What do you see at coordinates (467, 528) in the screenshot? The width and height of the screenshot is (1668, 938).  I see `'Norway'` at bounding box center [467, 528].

--

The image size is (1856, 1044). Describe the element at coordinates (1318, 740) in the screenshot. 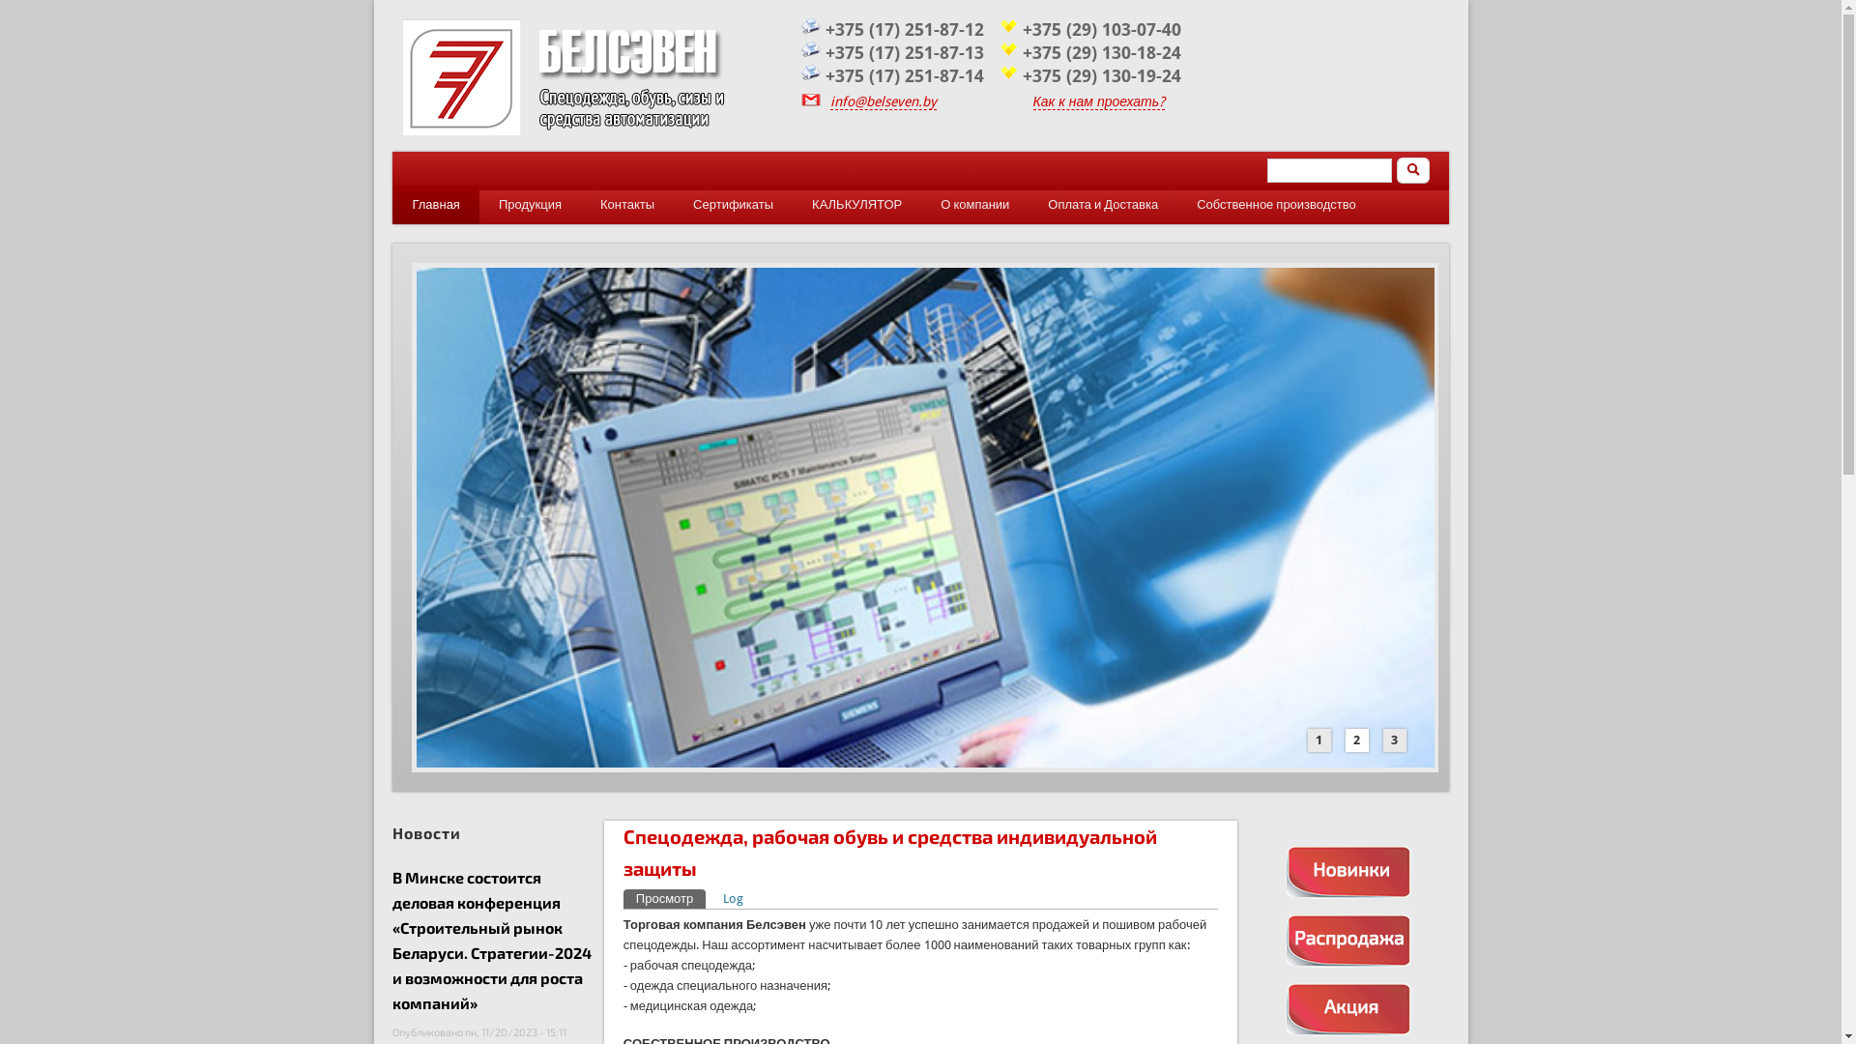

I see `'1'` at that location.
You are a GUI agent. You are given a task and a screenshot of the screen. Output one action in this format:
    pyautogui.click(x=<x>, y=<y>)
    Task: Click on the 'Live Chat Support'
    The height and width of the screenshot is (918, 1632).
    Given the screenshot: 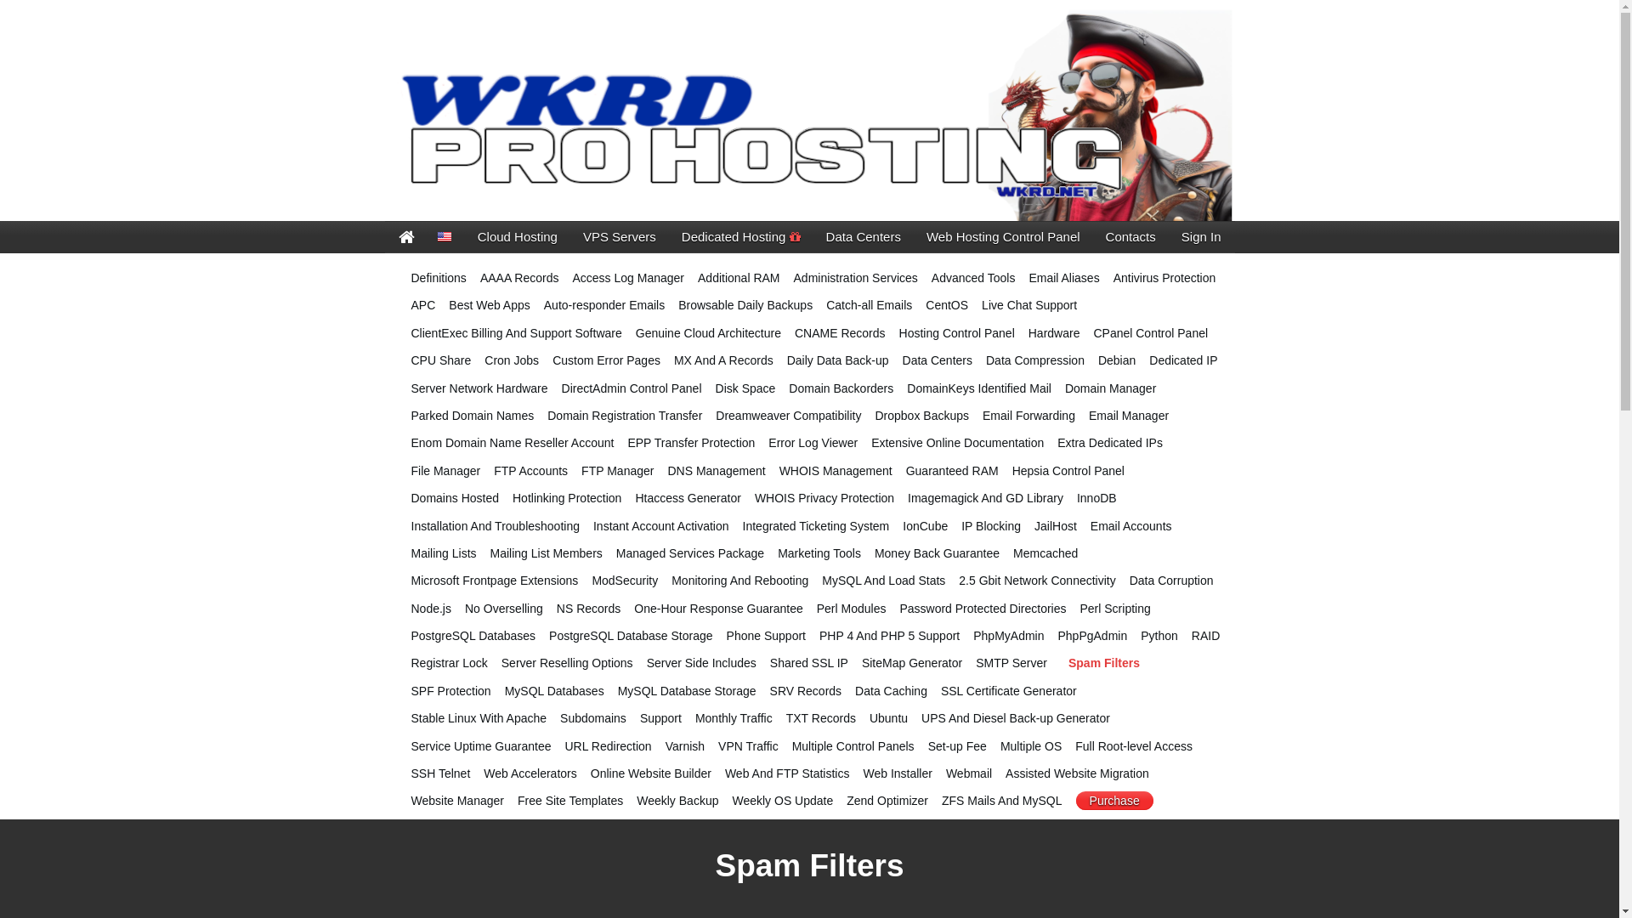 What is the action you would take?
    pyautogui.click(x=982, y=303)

--

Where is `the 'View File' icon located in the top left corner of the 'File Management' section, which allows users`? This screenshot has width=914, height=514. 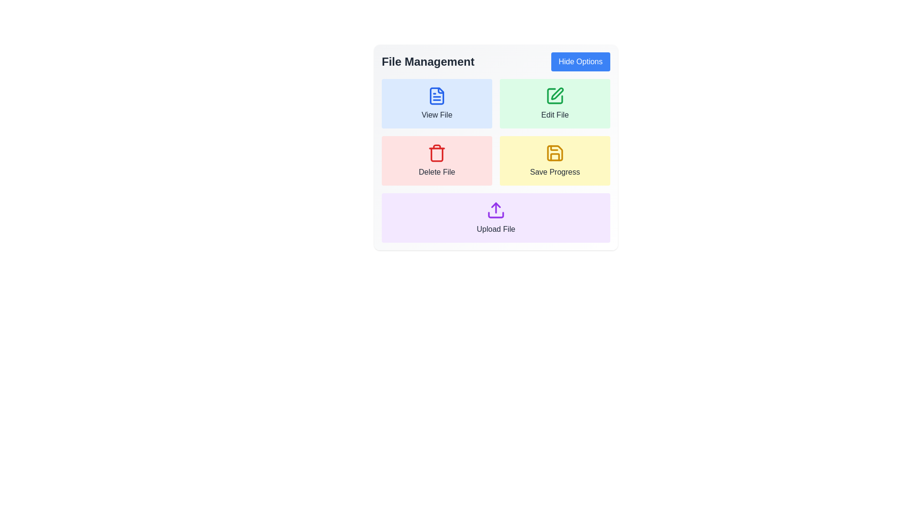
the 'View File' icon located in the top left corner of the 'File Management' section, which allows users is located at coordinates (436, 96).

Request —
Please output everything from the line containing "has width=914, height=514." down to the line containing "coordinates (436, 96)." as a Markdown table with columns n and Line, one row per line, skipping blank lines. Leave the pictures out of the answer.

Completed task —
| n | Line |
|---|---|
| 1 | Where is `the 'View File' icon located in the top left corner of the 'File Management' section, which allows users`? This screenshot has width=914, height=514.  |
| 2 | the 'View File' icon located in the top left corner of the 'File Management' section, which allows users is located at coordinates (436, 96). |